I’ve been using the PostgreSQL’s hstore extension in a Rails application lately and kept encountering the error that is this post’s namesake. It would specifically happen when a database had been dropped, recreated and I freshly ran the migrations.

It seems that while Rails 4 supports the HStore datatype, it doesn’t enable the extension itself. I’ve found two ways too solve this issue in wildly different ways.

First Solution: Enable HStore by Default

This is the common solution that is recommended too solve this issue. It enables the HStore extension by default on all newly created databases. Too understand this you need to know a bit about PostgreSQL’s behavior.

When a new database is created, PostgreSQL creates a copy of a special pre-existing database named template1 by default. Anything done too this database will be reflected in all new databases, including enabling extensions.

Too enable the HStore extension on the template1 database you can execute the following command (generally as the postgres user or with your authentication of choice).

psql -d template1 -c 'CREATE EXTENSION hstore;'

Second Solution: Rails Migration

The above solution doesn’t sit well with me. While it’s uncommon for any individual PostgreSQL server to be shared among different applications with different databases, the possibility is there. Perhaps the application will get decommissioned and the DBA will simply drop the associated database and roles instead of setting up a new one.

Disconnecting the requirements of the application from the application itself always seems to lead too trouble.

Rails already has a mechanism too handle modifications too the database overtime, migrations.
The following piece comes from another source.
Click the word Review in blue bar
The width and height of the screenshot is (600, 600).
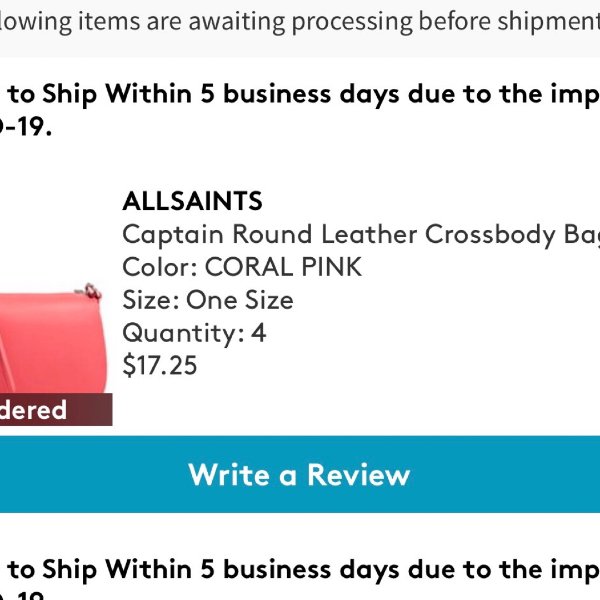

They’re solid, well tested, and encapsulate not only how to get the database to a particular state but also how to return it back to it’s prior state (generally).

We can also do this without using raw SQL which now also seems a bit… Off to me. The following is a sample Rails migration that will both enable and disable the extension:

class ManageHstore < ActiveRecord::Migration
  def change
    reversible do |op|
      op.up { enable_extension 'hstore' }
      op.down { disable_extension 'hstore' }
    end
  end
end

Now the biggest problem with this migration is that too use it, you need too plan ahead of time too use the extension or not worry about freshly running all the migrations (generally because you dropped and created the database). This migration needs to be named so it alphabetically comes before any migration in your application that makes use of the HStore datatype.

ActiveRecord uses timestamps at the beginning of the migration names to handle this alphabetic sorting, and such you’ll want to fake this in before you used the HStore datatype.